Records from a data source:
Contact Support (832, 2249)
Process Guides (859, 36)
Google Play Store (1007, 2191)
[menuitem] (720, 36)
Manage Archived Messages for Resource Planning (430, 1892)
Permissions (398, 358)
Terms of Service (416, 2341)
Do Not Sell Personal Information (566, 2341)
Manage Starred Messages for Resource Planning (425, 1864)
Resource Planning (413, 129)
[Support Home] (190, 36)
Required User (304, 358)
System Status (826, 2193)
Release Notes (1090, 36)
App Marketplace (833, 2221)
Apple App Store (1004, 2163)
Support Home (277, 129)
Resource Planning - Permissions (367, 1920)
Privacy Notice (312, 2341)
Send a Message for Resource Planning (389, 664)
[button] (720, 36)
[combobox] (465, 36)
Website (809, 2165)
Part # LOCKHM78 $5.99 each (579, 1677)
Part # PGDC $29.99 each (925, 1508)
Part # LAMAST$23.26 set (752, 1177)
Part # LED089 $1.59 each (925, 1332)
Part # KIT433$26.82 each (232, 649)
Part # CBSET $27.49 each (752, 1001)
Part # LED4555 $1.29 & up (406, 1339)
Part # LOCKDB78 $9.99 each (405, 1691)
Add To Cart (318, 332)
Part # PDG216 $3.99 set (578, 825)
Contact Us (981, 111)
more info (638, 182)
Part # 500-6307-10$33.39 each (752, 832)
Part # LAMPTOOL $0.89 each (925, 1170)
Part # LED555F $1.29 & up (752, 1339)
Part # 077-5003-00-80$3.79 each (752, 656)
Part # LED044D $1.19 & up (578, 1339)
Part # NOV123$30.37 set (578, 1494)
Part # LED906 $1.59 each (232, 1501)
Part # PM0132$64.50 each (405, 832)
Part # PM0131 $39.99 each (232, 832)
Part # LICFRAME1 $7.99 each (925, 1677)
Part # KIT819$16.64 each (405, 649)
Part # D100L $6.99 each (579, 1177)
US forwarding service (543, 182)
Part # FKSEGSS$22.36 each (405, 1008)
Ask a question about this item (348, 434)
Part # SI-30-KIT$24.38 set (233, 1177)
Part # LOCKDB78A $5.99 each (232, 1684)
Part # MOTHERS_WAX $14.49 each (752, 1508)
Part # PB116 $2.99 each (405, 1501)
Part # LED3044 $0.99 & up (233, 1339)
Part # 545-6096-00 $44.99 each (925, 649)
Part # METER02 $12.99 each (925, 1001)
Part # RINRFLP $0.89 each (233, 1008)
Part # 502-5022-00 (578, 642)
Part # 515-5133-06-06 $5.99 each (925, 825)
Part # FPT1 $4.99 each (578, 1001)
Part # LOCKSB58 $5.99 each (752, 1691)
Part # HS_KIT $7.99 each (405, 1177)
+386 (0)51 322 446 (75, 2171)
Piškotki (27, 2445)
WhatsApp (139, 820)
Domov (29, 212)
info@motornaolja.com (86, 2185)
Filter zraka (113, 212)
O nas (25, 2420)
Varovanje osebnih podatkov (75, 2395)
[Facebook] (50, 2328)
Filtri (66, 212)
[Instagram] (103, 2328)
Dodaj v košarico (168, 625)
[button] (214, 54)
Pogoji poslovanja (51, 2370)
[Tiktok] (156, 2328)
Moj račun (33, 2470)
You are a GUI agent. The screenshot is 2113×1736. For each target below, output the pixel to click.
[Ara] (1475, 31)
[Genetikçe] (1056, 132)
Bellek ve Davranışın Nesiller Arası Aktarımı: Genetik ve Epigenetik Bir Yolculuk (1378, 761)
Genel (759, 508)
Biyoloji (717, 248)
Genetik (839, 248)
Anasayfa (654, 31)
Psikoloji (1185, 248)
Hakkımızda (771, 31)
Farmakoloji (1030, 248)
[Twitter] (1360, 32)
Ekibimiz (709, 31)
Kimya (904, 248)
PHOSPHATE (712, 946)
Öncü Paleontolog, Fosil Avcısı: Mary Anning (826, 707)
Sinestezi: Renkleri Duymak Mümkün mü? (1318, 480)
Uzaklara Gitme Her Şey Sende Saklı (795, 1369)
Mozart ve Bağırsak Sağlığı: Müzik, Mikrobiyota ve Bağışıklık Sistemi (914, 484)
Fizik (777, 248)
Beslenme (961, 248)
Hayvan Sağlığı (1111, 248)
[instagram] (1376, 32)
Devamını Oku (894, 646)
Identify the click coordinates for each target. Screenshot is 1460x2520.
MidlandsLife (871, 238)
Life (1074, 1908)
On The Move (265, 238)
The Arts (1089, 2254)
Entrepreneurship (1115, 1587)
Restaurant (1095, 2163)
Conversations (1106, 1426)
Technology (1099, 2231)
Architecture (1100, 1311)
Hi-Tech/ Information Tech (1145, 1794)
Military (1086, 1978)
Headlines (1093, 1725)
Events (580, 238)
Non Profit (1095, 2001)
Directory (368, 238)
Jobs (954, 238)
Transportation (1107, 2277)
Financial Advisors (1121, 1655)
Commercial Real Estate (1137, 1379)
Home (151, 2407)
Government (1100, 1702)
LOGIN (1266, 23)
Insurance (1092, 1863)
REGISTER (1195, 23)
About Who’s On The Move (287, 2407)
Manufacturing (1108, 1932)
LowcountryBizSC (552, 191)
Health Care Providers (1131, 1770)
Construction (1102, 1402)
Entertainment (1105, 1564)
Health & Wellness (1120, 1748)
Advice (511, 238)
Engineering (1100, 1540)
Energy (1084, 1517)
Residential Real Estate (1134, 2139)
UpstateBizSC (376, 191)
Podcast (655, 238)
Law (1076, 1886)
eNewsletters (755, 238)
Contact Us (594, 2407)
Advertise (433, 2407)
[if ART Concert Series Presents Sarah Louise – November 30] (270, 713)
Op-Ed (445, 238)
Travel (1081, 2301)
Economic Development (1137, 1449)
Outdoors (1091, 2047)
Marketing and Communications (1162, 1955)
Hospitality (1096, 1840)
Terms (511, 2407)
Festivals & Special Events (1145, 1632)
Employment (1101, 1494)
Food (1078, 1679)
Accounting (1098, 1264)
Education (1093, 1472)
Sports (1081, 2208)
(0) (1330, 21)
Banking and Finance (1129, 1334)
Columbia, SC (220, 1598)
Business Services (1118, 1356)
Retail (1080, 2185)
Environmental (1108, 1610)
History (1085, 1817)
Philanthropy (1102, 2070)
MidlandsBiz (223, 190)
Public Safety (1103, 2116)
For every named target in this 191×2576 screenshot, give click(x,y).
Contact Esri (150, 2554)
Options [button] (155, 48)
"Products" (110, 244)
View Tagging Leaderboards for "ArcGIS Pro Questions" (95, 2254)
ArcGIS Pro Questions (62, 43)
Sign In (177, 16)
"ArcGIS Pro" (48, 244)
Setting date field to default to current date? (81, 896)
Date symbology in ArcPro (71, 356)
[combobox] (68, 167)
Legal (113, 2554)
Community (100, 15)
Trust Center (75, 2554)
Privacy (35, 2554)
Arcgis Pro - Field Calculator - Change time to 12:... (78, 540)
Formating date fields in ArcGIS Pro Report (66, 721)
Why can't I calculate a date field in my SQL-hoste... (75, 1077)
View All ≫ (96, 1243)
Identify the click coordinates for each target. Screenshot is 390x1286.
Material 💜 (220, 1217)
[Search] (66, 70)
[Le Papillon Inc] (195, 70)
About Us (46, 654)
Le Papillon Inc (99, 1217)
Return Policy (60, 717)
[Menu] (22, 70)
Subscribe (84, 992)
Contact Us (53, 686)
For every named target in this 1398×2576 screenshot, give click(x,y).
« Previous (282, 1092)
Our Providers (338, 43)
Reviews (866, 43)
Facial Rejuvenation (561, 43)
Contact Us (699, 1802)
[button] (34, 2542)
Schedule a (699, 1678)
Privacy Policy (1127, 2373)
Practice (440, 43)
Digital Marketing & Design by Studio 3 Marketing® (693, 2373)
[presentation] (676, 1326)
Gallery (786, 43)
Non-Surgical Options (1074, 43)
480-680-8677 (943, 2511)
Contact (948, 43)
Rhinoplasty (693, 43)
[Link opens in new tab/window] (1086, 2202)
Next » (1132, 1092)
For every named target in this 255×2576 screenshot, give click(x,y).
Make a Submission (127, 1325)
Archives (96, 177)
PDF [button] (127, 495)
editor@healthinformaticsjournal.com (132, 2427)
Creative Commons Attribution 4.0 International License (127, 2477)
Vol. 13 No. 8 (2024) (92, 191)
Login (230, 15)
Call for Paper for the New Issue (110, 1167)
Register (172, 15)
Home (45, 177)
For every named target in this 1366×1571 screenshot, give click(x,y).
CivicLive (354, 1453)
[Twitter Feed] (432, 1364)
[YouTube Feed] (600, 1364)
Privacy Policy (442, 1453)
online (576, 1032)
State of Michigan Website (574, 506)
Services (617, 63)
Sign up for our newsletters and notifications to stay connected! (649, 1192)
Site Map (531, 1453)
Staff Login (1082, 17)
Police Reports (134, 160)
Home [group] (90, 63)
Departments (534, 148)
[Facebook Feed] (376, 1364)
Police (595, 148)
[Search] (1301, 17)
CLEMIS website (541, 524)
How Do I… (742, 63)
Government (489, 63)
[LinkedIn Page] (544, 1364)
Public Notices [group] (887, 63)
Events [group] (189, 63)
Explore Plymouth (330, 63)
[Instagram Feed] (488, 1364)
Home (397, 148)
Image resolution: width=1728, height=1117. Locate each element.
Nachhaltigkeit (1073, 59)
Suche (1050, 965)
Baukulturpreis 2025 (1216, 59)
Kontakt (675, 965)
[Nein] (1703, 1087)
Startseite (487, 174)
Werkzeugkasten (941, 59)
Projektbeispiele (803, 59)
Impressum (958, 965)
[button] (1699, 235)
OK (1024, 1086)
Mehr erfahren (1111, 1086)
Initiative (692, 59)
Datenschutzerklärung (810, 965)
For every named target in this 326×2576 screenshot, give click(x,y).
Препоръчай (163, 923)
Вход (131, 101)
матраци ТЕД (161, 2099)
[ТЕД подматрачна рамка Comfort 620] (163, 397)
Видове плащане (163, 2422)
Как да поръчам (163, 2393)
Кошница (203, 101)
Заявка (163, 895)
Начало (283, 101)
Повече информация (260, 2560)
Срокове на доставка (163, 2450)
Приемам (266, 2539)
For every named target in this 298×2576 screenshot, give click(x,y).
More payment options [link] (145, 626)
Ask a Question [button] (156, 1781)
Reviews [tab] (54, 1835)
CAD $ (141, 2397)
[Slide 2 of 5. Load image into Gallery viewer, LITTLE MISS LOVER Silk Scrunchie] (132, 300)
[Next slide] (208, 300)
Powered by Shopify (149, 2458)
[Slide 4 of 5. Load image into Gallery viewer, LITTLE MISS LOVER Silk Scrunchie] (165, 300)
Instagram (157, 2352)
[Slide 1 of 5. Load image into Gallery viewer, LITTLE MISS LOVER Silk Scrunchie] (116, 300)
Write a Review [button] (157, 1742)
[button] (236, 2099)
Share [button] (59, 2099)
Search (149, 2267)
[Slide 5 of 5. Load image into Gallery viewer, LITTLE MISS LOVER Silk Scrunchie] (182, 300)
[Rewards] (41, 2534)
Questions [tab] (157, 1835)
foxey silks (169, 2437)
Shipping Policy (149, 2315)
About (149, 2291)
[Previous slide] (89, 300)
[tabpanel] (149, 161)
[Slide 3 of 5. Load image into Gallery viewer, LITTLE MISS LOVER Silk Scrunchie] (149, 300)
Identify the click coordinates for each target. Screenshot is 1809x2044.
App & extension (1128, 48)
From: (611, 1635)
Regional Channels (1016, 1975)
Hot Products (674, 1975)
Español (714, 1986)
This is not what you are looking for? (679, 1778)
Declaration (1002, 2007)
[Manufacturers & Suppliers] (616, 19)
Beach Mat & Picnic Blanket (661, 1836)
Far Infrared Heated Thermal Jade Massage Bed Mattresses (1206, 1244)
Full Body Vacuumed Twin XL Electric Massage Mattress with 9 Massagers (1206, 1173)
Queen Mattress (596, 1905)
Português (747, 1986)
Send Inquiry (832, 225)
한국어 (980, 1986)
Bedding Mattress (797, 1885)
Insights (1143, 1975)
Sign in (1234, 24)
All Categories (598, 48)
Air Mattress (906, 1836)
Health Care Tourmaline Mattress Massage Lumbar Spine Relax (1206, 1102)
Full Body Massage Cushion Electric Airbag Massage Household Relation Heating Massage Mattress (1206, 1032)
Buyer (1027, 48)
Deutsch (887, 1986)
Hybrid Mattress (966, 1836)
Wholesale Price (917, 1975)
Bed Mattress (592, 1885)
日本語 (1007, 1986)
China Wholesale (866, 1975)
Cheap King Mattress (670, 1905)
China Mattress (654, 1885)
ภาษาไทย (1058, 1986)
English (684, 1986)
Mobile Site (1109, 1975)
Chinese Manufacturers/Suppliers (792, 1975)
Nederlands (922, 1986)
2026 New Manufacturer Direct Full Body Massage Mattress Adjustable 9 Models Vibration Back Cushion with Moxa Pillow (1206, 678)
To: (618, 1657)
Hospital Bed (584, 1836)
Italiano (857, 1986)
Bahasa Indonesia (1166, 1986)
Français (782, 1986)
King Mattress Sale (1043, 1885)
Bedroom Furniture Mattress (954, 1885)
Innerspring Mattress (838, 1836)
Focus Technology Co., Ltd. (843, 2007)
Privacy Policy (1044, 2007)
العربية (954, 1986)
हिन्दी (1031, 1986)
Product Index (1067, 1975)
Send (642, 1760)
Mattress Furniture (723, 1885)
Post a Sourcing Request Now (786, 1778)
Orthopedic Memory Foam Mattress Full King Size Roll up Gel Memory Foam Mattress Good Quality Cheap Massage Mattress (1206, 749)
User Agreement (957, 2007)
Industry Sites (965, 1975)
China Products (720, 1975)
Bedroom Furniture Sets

» Task requirements: From the entries above, write out only the lines starting at the line that holds "Manage Starred Messages" and ending at the line that holds "Privacy Notice (312, 2341)", keeping both and matching them exactly.

» Response to this exercise:
Manage Starred Messages for Resource Planning (425, 1864)
Resource Planning (413, 129)
[Support Home] (190, 36)
Required User (304, 358)
System Status (826, 2193)
Release Notes (1090, 36)
App Marketplace (833, 2221)
Apple App Store (1004, 2163)
Support Home (277, 129)
Resource Planning - Permissions (367, 1920)
Privacy Notice (312, 2341)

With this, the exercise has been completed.